Les données brutes TerUti posent des problèmes d’ordre conceptuel, méthodologique, temporel (discontinuités, seuils) et spatial (échelle). La principale source de difficulté est due à l’existence de trois séries statistiques, construites avec des méthodes relativement différentes, empêchant tout suivi cohérent dans le temps des dynamiques du territoire. La modification de la nomenclature et du plan d’échantillonnage a créé des ruptures méthodologiques trop importantes (voir chap. 4). Certaines années ne sont pas enquêtées, ou ne le sont que partiellement. La cohérence générale étant nécessaire pour l’inventaire UTCATF, des traitements sont nécessaires et sont explicités ici. Ces données sources sont corrigées pour conserver une cohérence temporelle. Les inventaires de la France présentent, comme demandé, des matrices d’évolution des terres depuis 1990, avec un pas de temps de 20 ans. Les données fournies présentent donc une cohérence temporelle, c’est-à-dire une continuité des informations – sans donnée manquante affichée. Nous savons cependant que les données sources présentent trois facteurs d’incohérence temporelle : des années non enquêtées, ou partiellement ; des données bien au-dessus des tendances ; et des changements dans les nomenclatures entraînant des décrochements. Ces trois facteurs empêchent tout suivi des évolutions directement à partir des données brutes. La cohérence rapportée est donc une cohérence reconstruite a posteriori.

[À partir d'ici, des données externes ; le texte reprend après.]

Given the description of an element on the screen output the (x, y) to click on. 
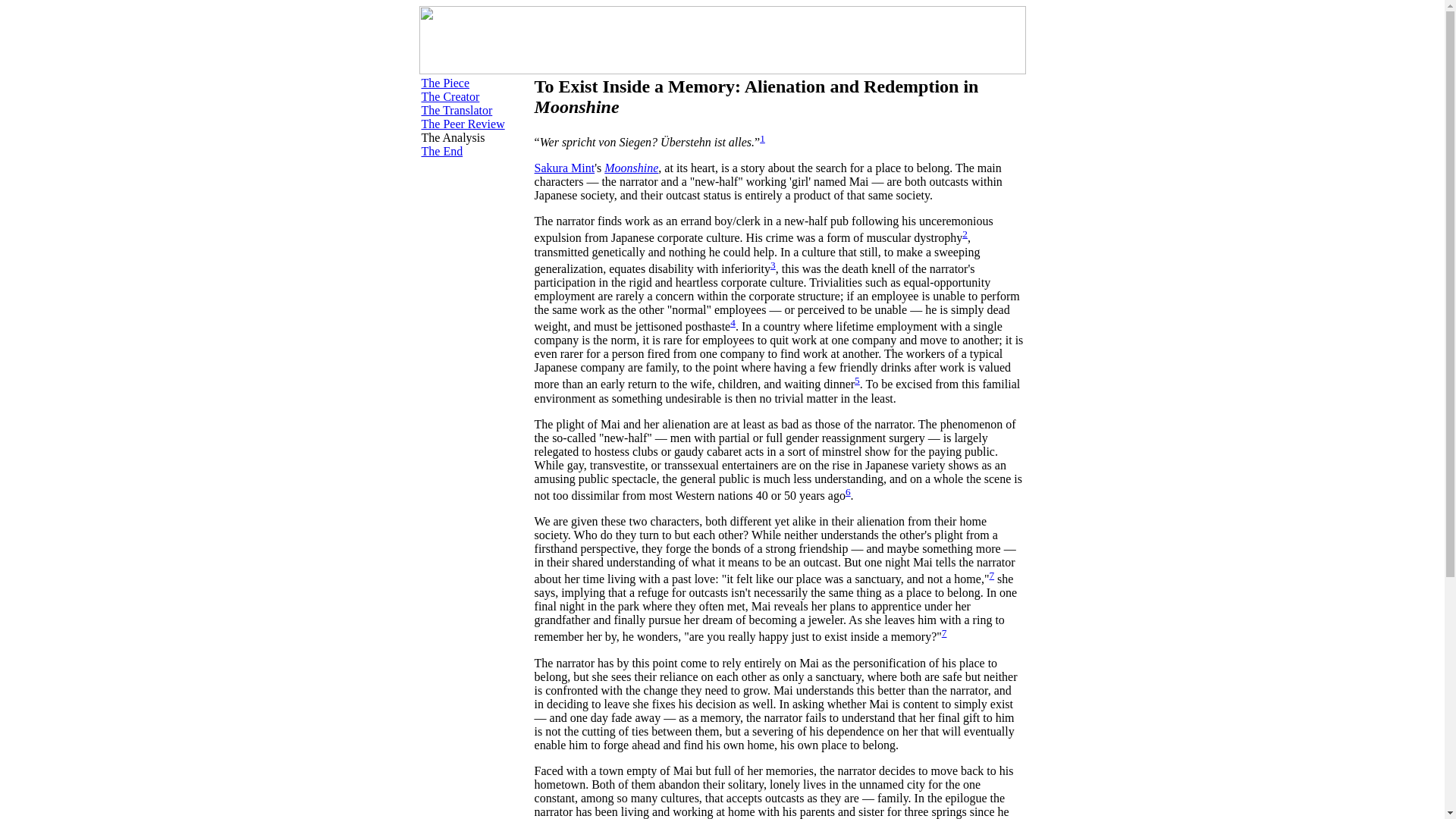
The Peer Review (463, 123)
The End (442, 151)
Sakura Mint (564, 167)
Moonshine (631, 167)
The Piece (446, 82)
The Translator (457, 110)
The Creator (451, 96)
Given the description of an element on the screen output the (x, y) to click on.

Ainsi, il n’y a pas « une » enquête TerUti cohérente mais des enquêtes différentes. Ces séries sont généralement considérées à part et les publications relatives à TerUti les séparent toujours en dressant le constat de leur incompatibilité (Agreste, 1993 ; 2004 ; 2009 ; 2014). Le CITEPA doit mettre bout à bout des séries qui n’ont pas été construites de la même façon. Il y a souvent méprise par les utilisateurs des données CITEPA car ils ne retrouvent pas exactement les mêmes tendances en terme de surfaces de changement. Les matrices recrées par le CITEPA sont une nouvelle donnée, basée sur TerUti mais qui en corrige les tendances pour en forcer la cohérence.

De plus, même au sein d’une série cohérente, la question de la plausibilité des flux bruts estimés est aussi posée. En effet, même prise séparément, chaque série présente des artefacts et des incertitudes qui interrogent la pertinence des changements annuels bruts estimés.